[start TEXT SEGMENT]

The SR&ED program relies on both a scientific review to establish the eligibility of the investment and a financial review to establish the eligible expenditure amount. These reviews are conducted separately by the Research and Technology Advisors (RTA’s) and the Financial Reviewers (FR’s) or in some instances, at the same time through coordinated reviews.

Currently, there is no SR&ED policy for offices to conduct coordinated reviews, although some offices conduct them. Employees have indicated that there are benefits to conducting coordinated reviews, such as better client service.

SR&ED is not monitoring coordinated reviews and there are no statistics to determine the full effectiveness of these types of reviews and what efficiencies are gained.

Some SR&ED employees have stated that claimants are sometimes inconvenienced with separate visits from the RTA and FR and have on occasion been confused as to the difference between what they are eligible for and what they are entitled to. However, staff in some of the field offices stated that coordinated reviews are not always possible due to scheduling conflicts between the RTA and the FR.

Recommendation

SR&ED should promote and monitor coordinated reviews of claimants. Reviews, such as file completion time and client satisfaction, should be analyzed in order to determine the respective effectiveness and efficiency. If, after this analysis, it is determined to be more effective and efficient, coordinated reviews should become mandatory.

Action Plan

Coordinated reviews have been encouraged for several years and are being actively promoted since the implementation of the SR&ED management framework in November 2004.

The SR&ED Directorate agrees that while a number of offices are actively conducting coordinated reviews successfully, further coordination and promotion is warranted to ensure that a consistent approach is being used nationwide.

SR&ED will be conducting a complete review of policies, directives and current Tax Service Office (TSO) practices related to coordinated reviews, including best practices and impediments. A status report on coordinated reviews was completed in June 2005. A monitoring strategy and national guidelines will be ready for consultation with the regions in December 2005 with national implementation to take place March 2006.

[end TEXT SEGMENT]
[start RECORDS SHOWN]

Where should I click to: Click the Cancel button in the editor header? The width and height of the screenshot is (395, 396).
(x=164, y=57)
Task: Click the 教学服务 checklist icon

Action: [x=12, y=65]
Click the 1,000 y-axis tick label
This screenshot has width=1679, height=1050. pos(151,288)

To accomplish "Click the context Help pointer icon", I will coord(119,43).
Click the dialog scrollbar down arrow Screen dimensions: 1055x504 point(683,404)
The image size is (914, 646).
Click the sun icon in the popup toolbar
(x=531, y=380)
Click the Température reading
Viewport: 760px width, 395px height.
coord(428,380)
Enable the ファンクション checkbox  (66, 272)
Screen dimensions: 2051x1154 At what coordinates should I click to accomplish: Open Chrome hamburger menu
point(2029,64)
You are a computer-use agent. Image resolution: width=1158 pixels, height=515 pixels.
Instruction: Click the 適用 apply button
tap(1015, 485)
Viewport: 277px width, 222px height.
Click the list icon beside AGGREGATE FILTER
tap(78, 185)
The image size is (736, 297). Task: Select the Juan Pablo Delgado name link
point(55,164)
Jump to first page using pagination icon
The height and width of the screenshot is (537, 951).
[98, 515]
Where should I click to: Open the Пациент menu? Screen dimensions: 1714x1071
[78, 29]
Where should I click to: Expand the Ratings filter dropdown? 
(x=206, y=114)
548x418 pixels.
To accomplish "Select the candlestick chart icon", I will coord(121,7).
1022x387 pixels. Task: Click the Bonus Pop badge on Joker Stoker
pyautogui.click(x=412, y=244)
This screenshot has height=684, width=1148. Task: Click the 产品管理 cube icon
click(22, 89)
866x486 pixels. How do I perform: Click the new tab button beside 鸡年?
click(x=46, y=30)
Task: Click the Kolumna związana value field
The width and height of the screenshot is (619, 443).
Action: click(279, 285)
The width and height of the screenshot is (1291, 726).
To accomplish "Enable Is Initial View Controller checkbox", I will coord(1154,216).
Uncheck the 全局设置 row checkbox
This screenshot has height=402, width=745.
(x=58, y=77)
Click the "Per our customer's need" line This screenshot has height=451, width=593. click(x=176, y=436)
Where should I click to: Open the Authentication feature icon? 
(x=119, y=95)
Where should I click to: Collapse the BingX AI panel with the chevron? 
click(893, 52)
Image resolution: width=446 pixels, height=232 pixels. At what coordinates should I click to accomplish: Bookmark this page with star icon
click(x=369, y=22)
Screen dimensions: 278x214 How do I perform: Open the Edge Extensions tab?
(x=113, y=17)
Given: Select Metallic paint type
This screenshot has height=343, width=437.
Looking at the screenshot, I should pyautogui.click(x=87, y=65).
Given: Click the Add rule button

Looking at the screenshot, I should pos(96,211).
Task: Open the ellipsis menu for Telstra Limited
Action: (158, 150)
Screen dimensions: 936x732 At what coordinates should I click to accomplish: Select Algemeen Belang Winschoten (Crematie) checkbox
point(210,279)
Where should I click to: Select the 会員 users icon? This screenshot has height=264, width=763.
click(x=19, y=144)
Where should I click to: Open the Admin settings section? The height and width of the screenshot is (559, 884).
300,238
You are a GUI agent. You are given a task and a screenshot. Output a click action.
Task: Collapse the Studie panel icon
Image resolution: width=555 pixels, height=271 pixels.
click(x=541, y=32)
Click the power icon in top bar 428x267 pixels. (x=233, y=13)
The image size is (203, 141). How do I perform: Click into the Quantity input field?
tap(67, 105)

[end RECORDS SHOWN]

- _COMPLETE THE FOLLOWING_:
1. Please copy the SR&ED coordinated reviews text from the words "The SR&ED Directorate" through the words "being used nationwide.", renaming "nationwide" as "across all regions".
2. Does the SR&ED coordinated reviews text support each statement? (a) A status report on coordinated reviews was completed in June 2005. (b) SR&ED has a policy directing offices to conduct coordinated reviews. (c) The SR&ED management framework was implemented in November 2004.

- _RESPONSES TO THE TASKS_:
1.
The SR&ED Directorate agrees that while a number of offices are actively conducting coordinated reviews successfully, further coordination and promotion is warranted to ensure that a consistent approach is being used across all regions.

2.
(a) Yes: "A status report on coordinated reviews was completed in June 2005."
(b) No: "Currently, there is no SR&ED policy for offices to conduct coordinated reviews"
(c) Yes: "since the implementation of the SR&ED management framework in November 2004"